Writing in the Canadian Medical Association Journal, Jagdis and Sussman present the case of a 30-year-old woman with seasonal allergies, but no history of allergies to food, drugs, insects, or latex, who had an anaphylactic reaction after taking bee pollen supplements.

Ten minutes after taking her second dose of supplements, she experienced swelling of the eyelids, lips, and throat, difficulty swallowing, hives, shortness of breath, and felt faint, lightheaded, and weak.

The symptoms resolved after emergency treatment with epinephrine, diphenhydramine, and intravenous fluids. The woman had no further reactions after she stopped taking the supplements.

Jagdis and Sussman explain that bee pollen supplements consist of pollen granules collected from plants by bees. Anaphylaxis associated with the consumption of bee pollen has been reported in the literature, mostly as case reports and one small case‑control study.

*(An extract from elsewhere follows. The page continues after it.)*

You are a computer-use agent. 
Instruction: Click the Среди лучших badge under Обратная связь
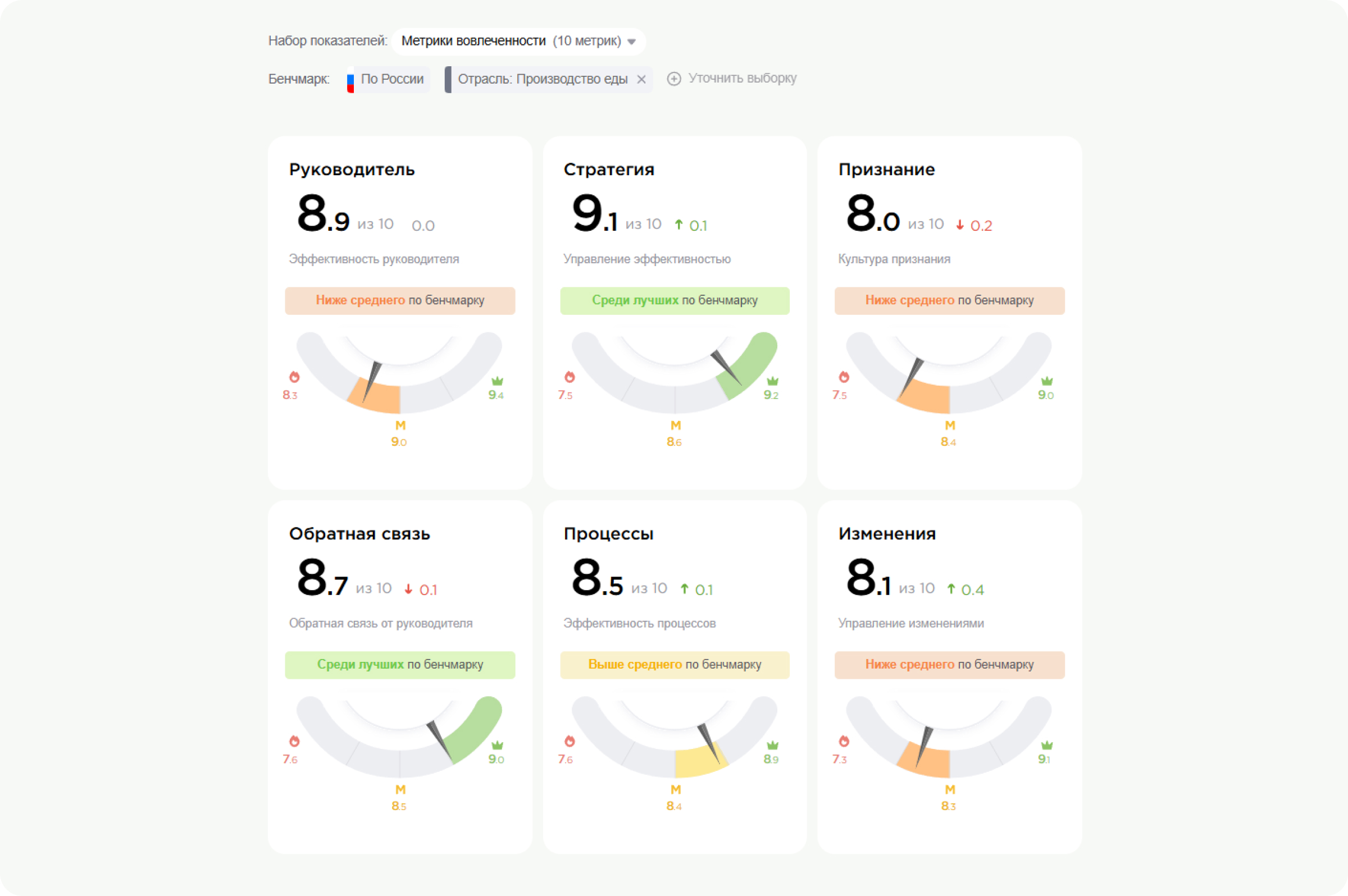399,665
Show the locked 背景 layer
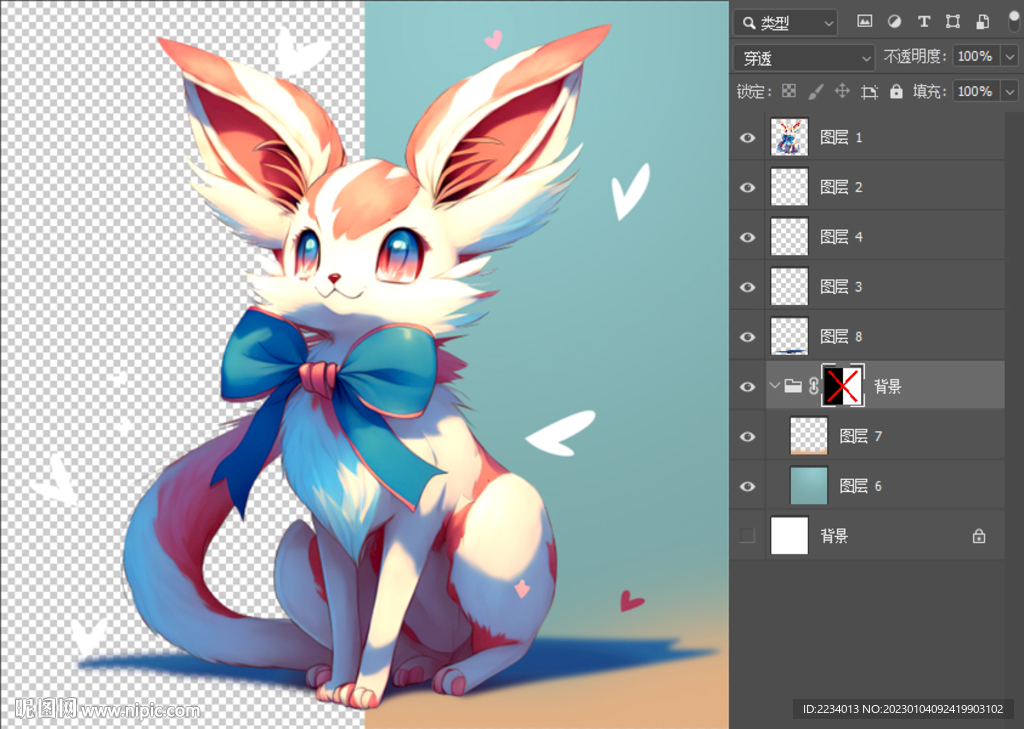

The case‑control study showed that 73% of 145 patients with atopy had positive skin test reactions to bee pollen extracts. Furthermore, there was a statistically significant correlation between positive skin test reactions to bee pollen extract and skin test reactions to olive, grass, and mugwort pollens.

Mugwort is a member of the Compositae family of plants. Allergy to ragweed, another Compositae plant, has also been detected among patients with acute systemic allergic reactions following ingestion of bee pollen.

Both ragweed and mugwort produce airborne pollen, and Jagdis and Sussman suggest that the presence of airborne pollen in bee pollen supplements may contribute to the risk for allergic reaction, particularly if the bee pollen contains a substantial amount of airborne pollen to which an individual is sensitized.

"Although bee pollen is marketed as a natural health supplement, it has the potential to cause substantial allergic reactions when ingested by patients with pollen allergy," say the authors of the paper.

The conclude: "Health care providers should be aware of the potential for reaction, and patients with pollen allergy should be advised of the potential risk when consuming these products ‑ it is not known who will have an allergic reaction upon ingesting bee pollen."